Humboldt-Forum mit Biolek: Vier Contrapunkte zum Preußenschloss

Alfred Biolek präsentiert die Weltsicht von vier Berlinern mit Migrationshintergrund. Und ganz nebenbei wird klar, dass die geplante Schlossreplik ein Ort für gesellschaftliche Reflexion sein könnte.

Soll ein Ort für gesellschaftliche Reflexion werden: die Schlossreplik des Humboldt-Forums Bild: AP

Das also könnte die Mitte der Republik sein. Vier Berliner tauschen sich auf einem Podium über ihre Erfahrungen aus: eine Ethnologin aus Guatemala, die zu Gewalt in Palästina forscht; ein Informatiker aus Nigeria, der über klassischen Tanz erzählt; eine Schriftstellerin aus der Türkei, die beidseits der Berliner Mauer gelebt hat; ein Stammesfürst aus der Mongolei, der vom Schamanentum der Germanen schwärmt.

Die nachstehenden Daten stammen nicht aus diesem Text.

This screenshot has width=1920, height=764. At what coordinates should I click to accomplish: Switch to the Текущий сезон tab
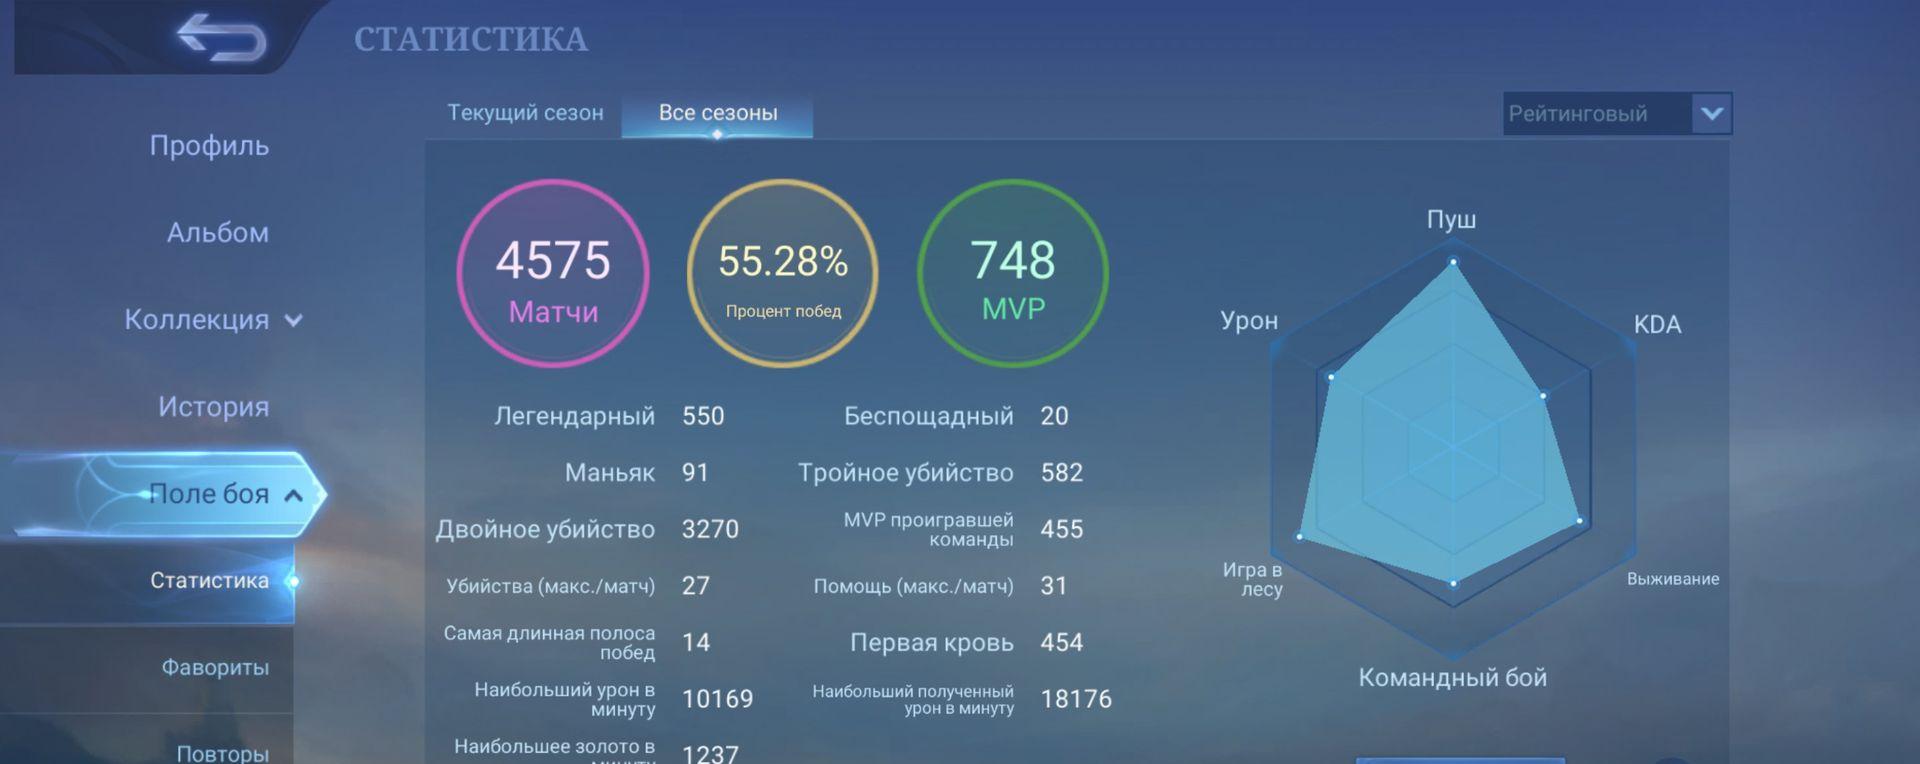tap(525, 113)
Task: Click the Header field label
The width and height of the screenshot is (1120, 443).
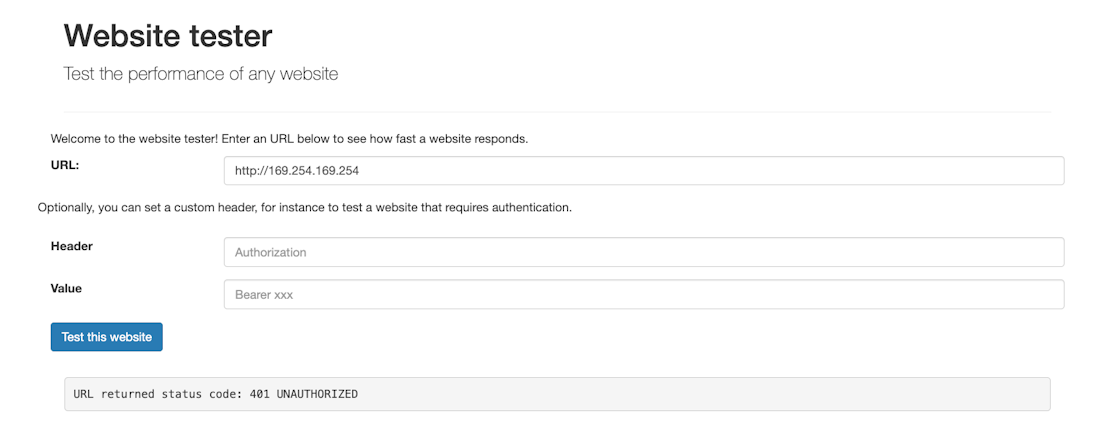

"Blickwechsel" hieß die Veranstaltung, zu der die "Initiative Humboldt-Forum" am Montagabend ins Pergamonmuseum geladen hatte. Eine neue Perspektive bekamen die rund 250 von Starmoderator Alfred Biolek ins Museum gelockten Zuschauer nicht nur durch die Erzählungen der vier Berliner Migranten.

Vor allem änderte die Runde die Sicht auf ein Projekt, das an diesem Abend mit keinem Wort erwähnt wurde: das Schloss. Jahrelang wurde über die Hülle des Gebäudes für die Mitte der Stadt gestritten. Doch die Debatte über die Inhalte blieb seltsam blass. Der avisierte Umzug der ethnologischen Sammlungen von Dahlem in die Schlosskopie klang wie ein Notnagel.

Dass das "Museum der Kulturen" auch als Ort aktueller gesellschaftlicher Reflexion verstanden werden kann, versucht die "Initiative Humboldt-Forum" zu demonstrieren. Ihr gehören etwa der ehemalige Stadtentwicklungssenator Volker Hassemer (CDU) oder die Vizepräsidentin der Akademie der Künste, Nele Hertling, an. Projektmanagerin ist Anett Szabó, einst Mutter des Karnevals der Kulturen.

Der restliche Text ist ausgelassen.